Dillard, himself a suburban Republican, told The Daily Line that it’s “very painful” to see that shrinking number of GOP suburbanites representing the state.

“The state functions best when it has a very diverse, bipartisan mix of legislators and that Senate Republican voice, of which I used to be part of, I think was a critical balance to Chicago, as well as downstate.,” Dillard said. “I would encourage the Republican party to put more of a focus on trying to re-elect some of the suburban Republican legislators.”

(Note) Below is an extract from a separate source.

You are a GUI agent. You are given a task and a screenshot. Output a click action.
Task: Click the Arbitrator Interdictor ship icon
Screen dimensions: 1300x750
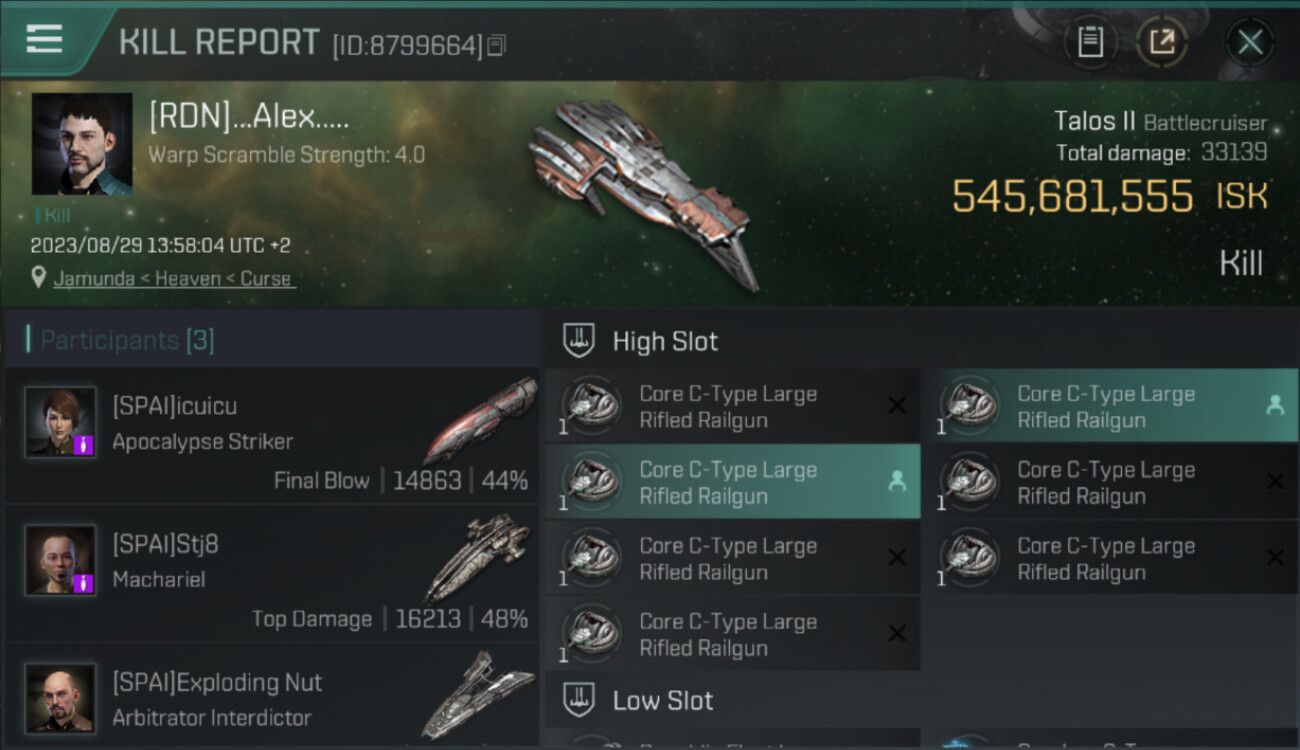(477, 694)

The Illinois GOP is in the midst of figuring out what its identity should be in the age of Pritzker, but despite Monday’s kumbaya-style rhetoric from some Republicans present at the inauguration, the tone from party Chairman Tim Schneider was decidedly different.

Rauner picked Schneider to lead the party 2014 and was a suburban Republican casualty of November’s “Blue Wave,” losing his seat on the Cook County Board of Commissioners.

Schneider has also faced major criticism from hardline conservatives during the past year when former State Rep. Jeanne Ives (R-Wheaton) and former State Sen. Sam McCann (C-Plainview) went rogue in their separate gubernatorial challenges to Rauner.

“It’s clear that Governor Pritzker’s agenda will be the same agenda that has dragged our state down for decades — borrow, tax, spend, repeat,” Schneider said in a statement. “Over the course of the election and again today, Pritzker promised billions of dollars in new spending, programs, and regulations, all of which our state cannot afford.”

Schneider also alleged that Pritzker’s support of independent redistricting maps in Illinois during the campaign “were only a ploy to win votes,” noting that the governor did not include that issue in his inaugural address.

“Pritzker never intended to end the status quo in Springfield,” Schneider said.  “Rather, he’s reinforcing it.”

In a separate letter to Republicans Monday, Schneider struck an even more hardline tone, telling the party faithful that Pritzker’s swearing in “begins the reign of the tax-hiking, tax-avoiding billionaire, Madigan’s hand-picked hand-maiden for the government unions and the special interests feeding on our tax dollars.”

Party leaders will begin recruiting candidates for the 2020 cycle in the next several months.